Ray Wylie Hubbard: The script was really strong enough to get these actors to sign on. They wouldn’t have signed on if they didn’t like the script. When I was ready to score the picture, Tiller said that because of the Canadian laws, they had to get a Canadian to help. So I met this guy, great guy, great keyboards, but when they sent me part of the movie with this score on it, I hated it. I hated the score and I hated the editing. I said, “I can’t approve that.” As music supervisor, that means I would approve that, and that thing is like The Jonas Brothers trying to do “Sympathy for the Devil.” So we had a horrendous fight over the phone. I said, “Tiller, this is not the movie. What happened to this thing that I stood in these people’s living room and told them I was gonna score and how it was gonna be and we raised money on what I said.” So we parted ways.
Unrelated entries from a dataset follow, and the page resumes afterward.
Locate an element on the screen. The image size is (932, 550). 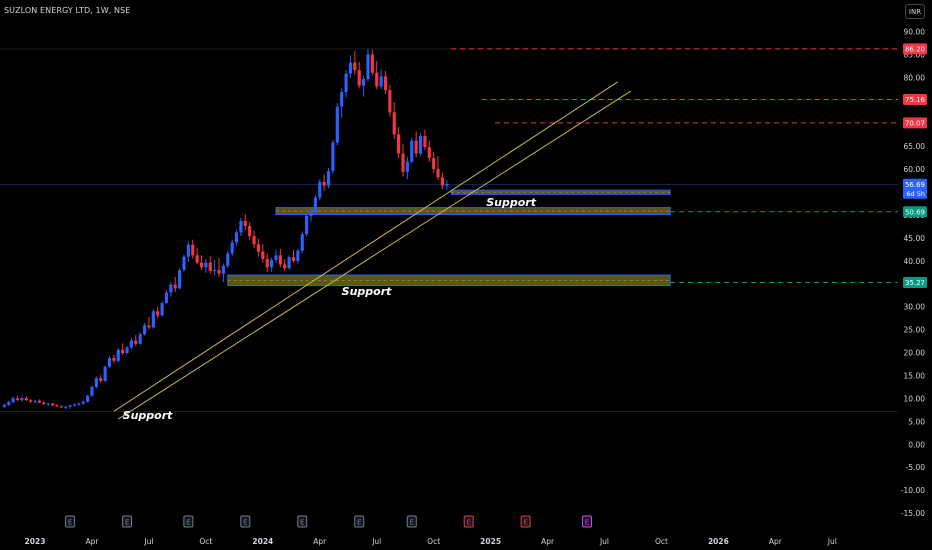
price-tick-label: 30.00 is located at coordinates (915, 308).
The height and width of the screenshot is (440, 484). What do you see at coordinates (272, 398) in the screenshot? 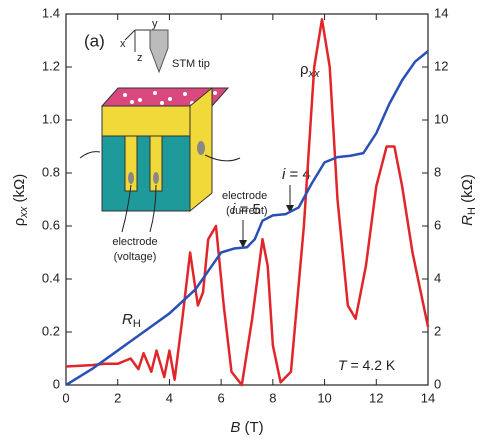
I see `x-tick-label: 8` at bounding box center [272, 398].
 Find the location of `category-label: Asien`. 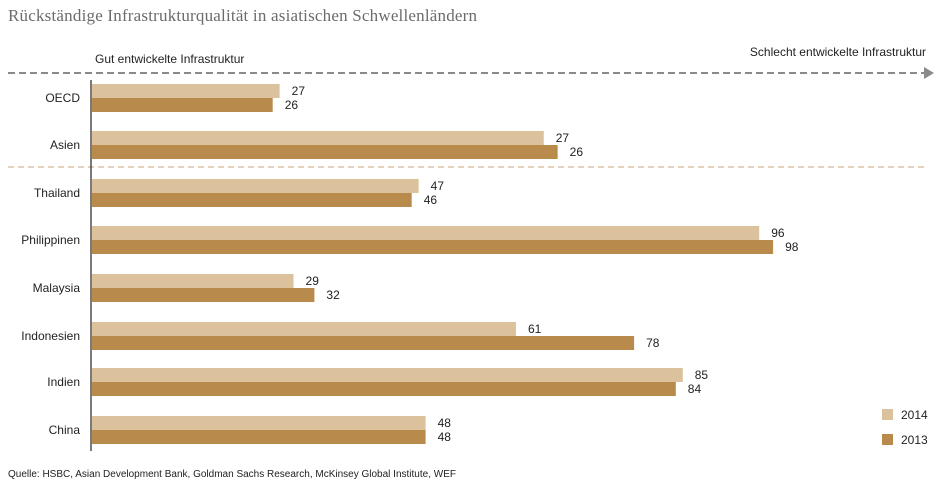

category-label: Asien is located at coordinates (65, 145).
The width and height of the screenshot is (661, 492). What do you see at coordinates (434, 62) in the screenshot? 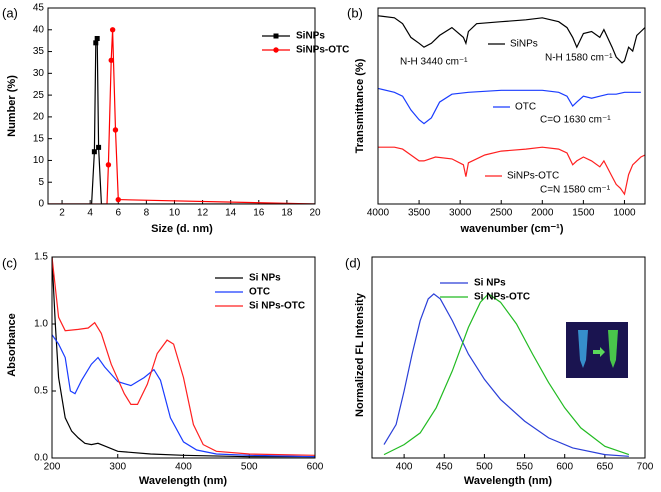
I see `annotation: N-H 3440 cm⁻¹` at bounding box center [434, 62].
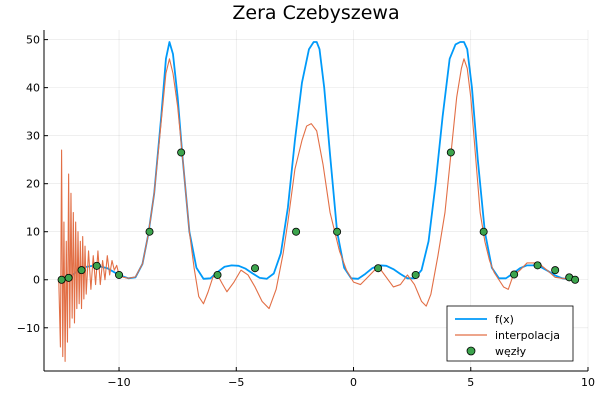 The height and width of the screenshot is (400, 600). Describe the element at coordinates (511, 352) in the screenshot. I see `legend-label-2: węzły` at that location.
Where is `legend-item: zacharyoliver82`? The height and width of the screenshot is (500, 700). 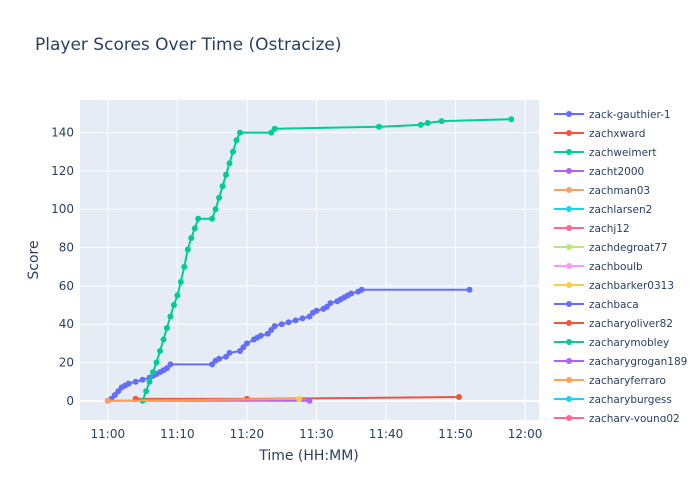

At that point, I started to pull all of my songs out of the movie, and Judy (Ray’s wife) convinced me not to. She said you need to honor your contract. I haven’t seen the whole movie. I just run through it to see what they did to my songs, and it broke my heart. Then I read the reviews, and the reviews, the consensus was that it was probably pretty strong on paper, but the editing, the movie came across as cheesy, and I’d have to agree with them.
Triggerman: So you’re not happy with the score. Are you not happy with what they did with your script as well?
Ray Wylie Hubbard: I thought the editing and the score ruined the rest of it. I think the dialogue is good, the storyline was good. It just seems like they kind of got in there and didn’t know what they wanted to do. They didn’t know if they wanted to be “Kill Bill” or “Appaloosa.” It’s painful in that it could have been powerful. It could have been a really powerful movie, with the score just being simple and dirty, and the soundtrack album could have been great.
At some point along the way decisions were made based on fear, not on art. I wrote the script with the music. I really have a lot of respect that the movie even got made. But from where I am, we could have at least got a triple, and we didn’t even get a base on balls, we struck out. And then Tiller called me up and told me he was wrong because he never even gave me a chance to come to the plate and swing. I will tell you that Tiller called up about a month ago he said “I was wrong.”
– – – – – – – – – – – – – – – – – – – – – – –
I reached out to the co-writer and director for Last Rites Tiller Russell, who sent me this statement:
“I think Ray is a brilliant writer. And collaborating with him on the screenplay for Ransom was a moving, memorable experience. I’ll never forget it. I’m saddened by his response to the film. But making a movie is a complex undertaking and a crazy process. We had our differences when it went from script to screen. I suppose time will tell about the merits of it. If you’re curious, please see it yourself. For my part, I will always have love and respect for Ray.”